While this kind of economic tension is not new – the tug-of-war between cost-efficiency and quality of education is surely as old as higher learning itself – what is striking about this crisis is what it reveals about the UA’s priorities.
Liberal arts programs are being funded as though they were the slacker stepchildren of the university family at a time when more students than ever are being shunted to those programs after other colleges with stringent pre-major standards don’t accept the students.
This dilemma is especially relevant given the tuition increase proposed by President Peter Likins, which would levy additional fees on students of expensive colleges, such as business, architecture and engineering, thereby funding those programs directly.
However, the plan doesn’t hold much promise for colleges where equipment expenses are largely limited to paper, pencils and wastebaskets, as the old joke goes.
According to Charles Tatum, dean of the College of Humanities, nearly all of the college’s budget goes toward faculty and administrative salaries.

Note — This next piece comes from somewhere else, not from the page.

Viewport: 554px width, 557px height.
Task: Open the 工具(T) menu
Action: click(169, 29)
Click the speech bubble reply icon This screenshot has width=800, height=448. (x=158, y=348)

Whenever the Arizona Legislature allocates fewer state dollars to the UA, revenue-generating programs compensate in part by reducing expenses, but other programs must reduce administrative staff to skeleton crews and inflate class sizes to make ends meet. Where other areas on campus give up dreams of new equipment or better facilities, departments within humanities, like the English department, have had to forgo hiring much-needed faculty.

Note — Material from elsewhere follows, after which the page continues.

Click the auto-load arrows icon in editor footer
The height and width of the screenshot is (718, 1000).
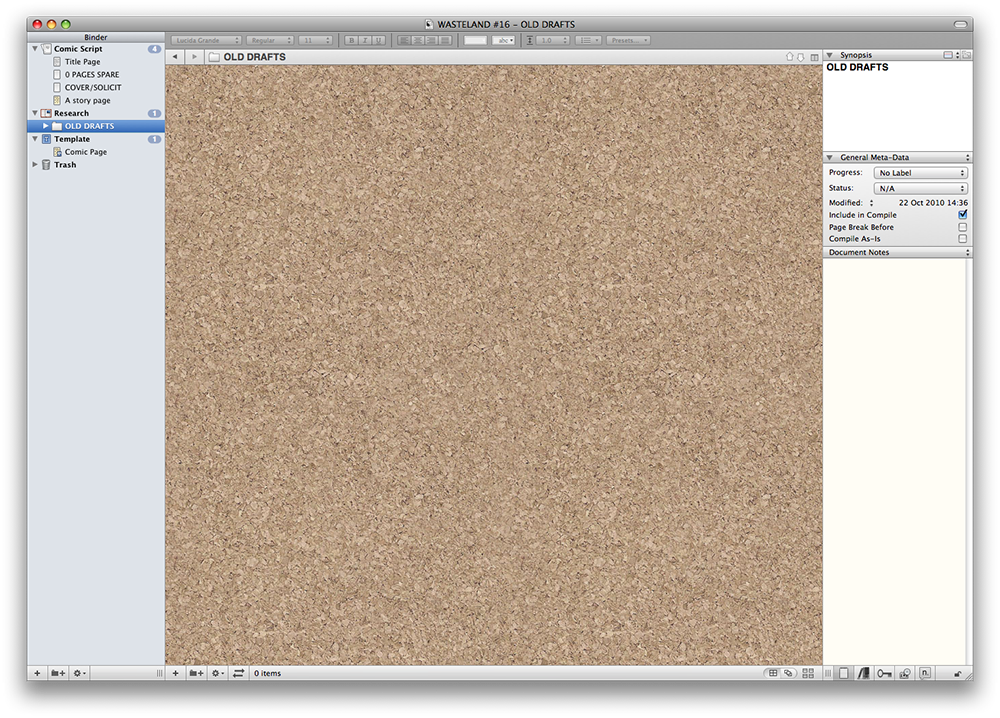pos(238,674)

Another difficulty lies in the fact that colleges are not funded in proportion to the number of student credit hours offered. The burgeoning ranks of students in non-revenue-generating programs means that those programs are largely on their own in accommodating enormous enrollment.

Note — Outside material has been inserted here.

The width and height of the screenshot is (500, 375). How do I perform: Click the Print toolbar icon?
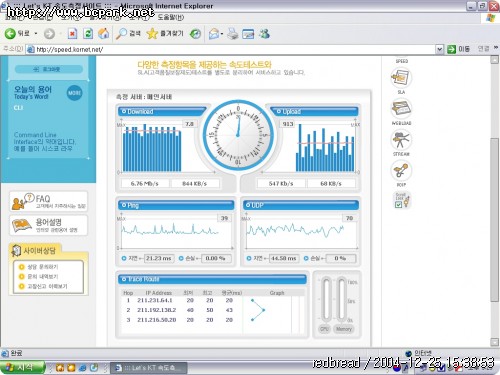pyautogui.click(x=233, y=34)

Thus far, swelling student ranks and the leaky holes caused by consistent budget cuts have been plugged using the UA’s tried-and-true cure all: graduate students.
Determined and energetic, droves of graduates teach lower-level courses each year in exchange for tuition help from the UA.
Yet last week it became painfully clear that graduate students can’t be stretched much more. What’s worse is that the department has been forced to search its own couch cushions in the hopes of finding enough money to replace necessary faculty.
It’s embarrassing that amid the UA’s attempt to market itself as the best university in Arizona, it can’t find the money for two English professors.
Overburdening grad students in the program is not the answer. Neither is the stalemate between the College of Humanities and Provost George Davis’ office over the hiring of faculty. The department’s funding request isn’t excessive – it’s necessary.
Administrators need to stop giving liberal arts groups on campus reason to worry about their future at the UA. Campus conspiracy theorists who allege that the UA will one day teach only 100-level English classes and jettison any other attempts at a liberal arts education are given weight when bickering over two necessary English professors becomes public.
However, like most conspiracy theories, administrators can silence such beliefs easily and quickly by doing what is right: hiring the needed faculty.
Hiring the faculty won’t erase the stigma of liberal arts colleges as the stepchildren on campus, but it will definitely help assuage it.